The existence of even factors based on spectral conditions of graphs
Jiasheng Li, Xiaoyun Lv, Shoujun Xu
TL;DR
The paper establishes spectral-sufficient conditions for the existence of an even factor in connected graphs with minimum degree $\delta$. By deriving explicit bounds on the signless Laplacian spectral radius $\rho_Q(G)$ (lower bound) and the distance spectral radius $\rho_\mathcal{D}(G)$ (upper bound) relative to the extremal join-graph $G_* = K_{\delta} \lor (K_{n-2\delta+1} \cup (\delta-1)K_1)$, the authors show that an even factor exists unless $G$ is isomorphic to $G_*$. The proofs combine equitable-partition techniques and quotient matrices with case analyses on the parameter $s=|S|$ from a structural obstruction, establishing tight thresholds that depend on $n$ and $\delta$. These results extend combinatorial conditions for even factors into the spectral domain, providing practical criteria via eigenvalue calculations and a precise characterization of the extremal graphs.
Abstract
Let $G=(V(G),E(G)) $ be a graph with vertex set $V(G)$ and edge set $E(G)$. An even factor of $G$ is a spanning subgraph $F$ such that every vertex in $F$ has a nonzero even degree.
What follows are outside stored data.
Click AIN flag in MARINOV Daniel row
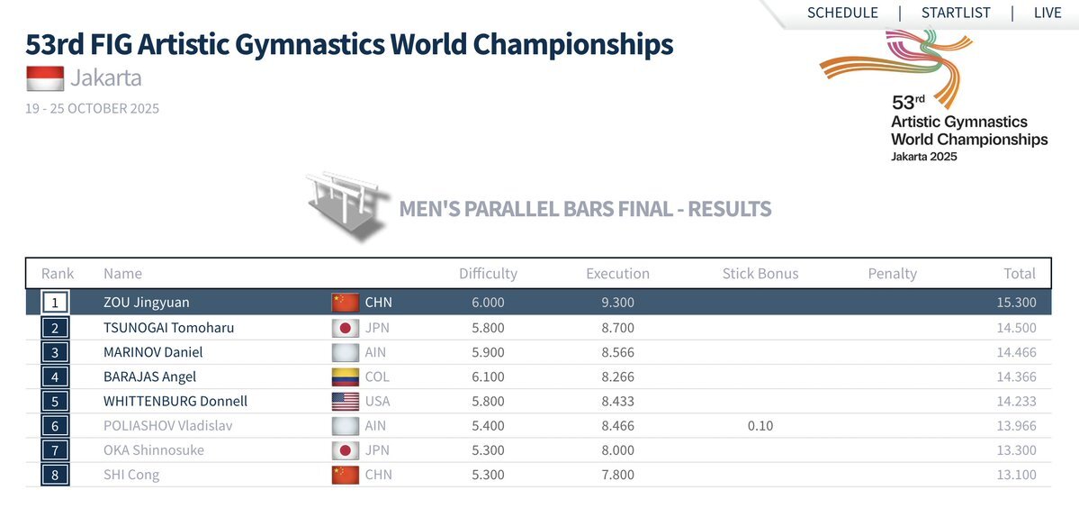The image size is (1079, 517). click(x=346, y=352)
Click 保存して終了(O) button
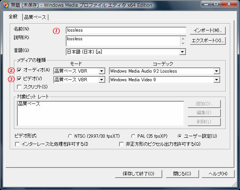This screenshot has height=190, width=240. click(x=138, y=174)
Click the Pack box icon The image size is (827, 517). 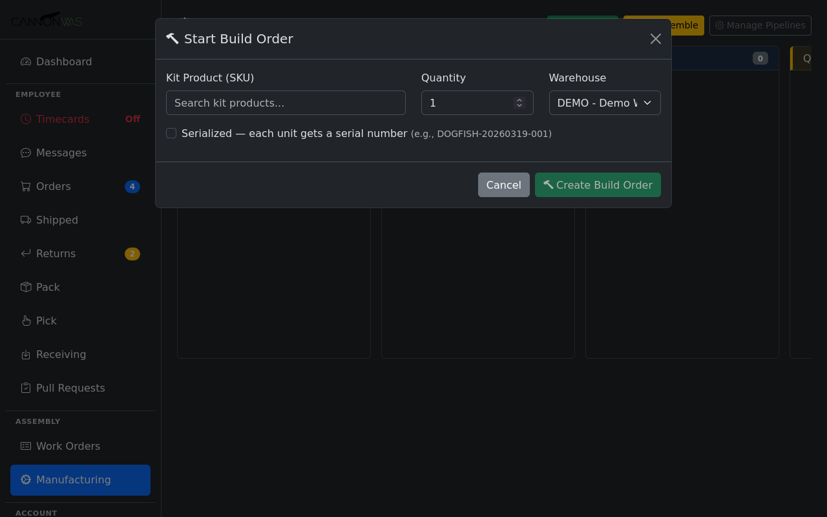pos(26,288)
Note that $δ(G)\geq 2$ is a trivial necessary condition for a graph to have an even factor, where \( δ(G) \) is the minimum degree of \( G \). In this paper, for a connected graph $G$ with minimum degree $δ$, we establish a lower bound on the signless Laplacian spectral radius of $G$ and an upper bound on the distance spectral radius of $G$ such that $G$ contains an even factor.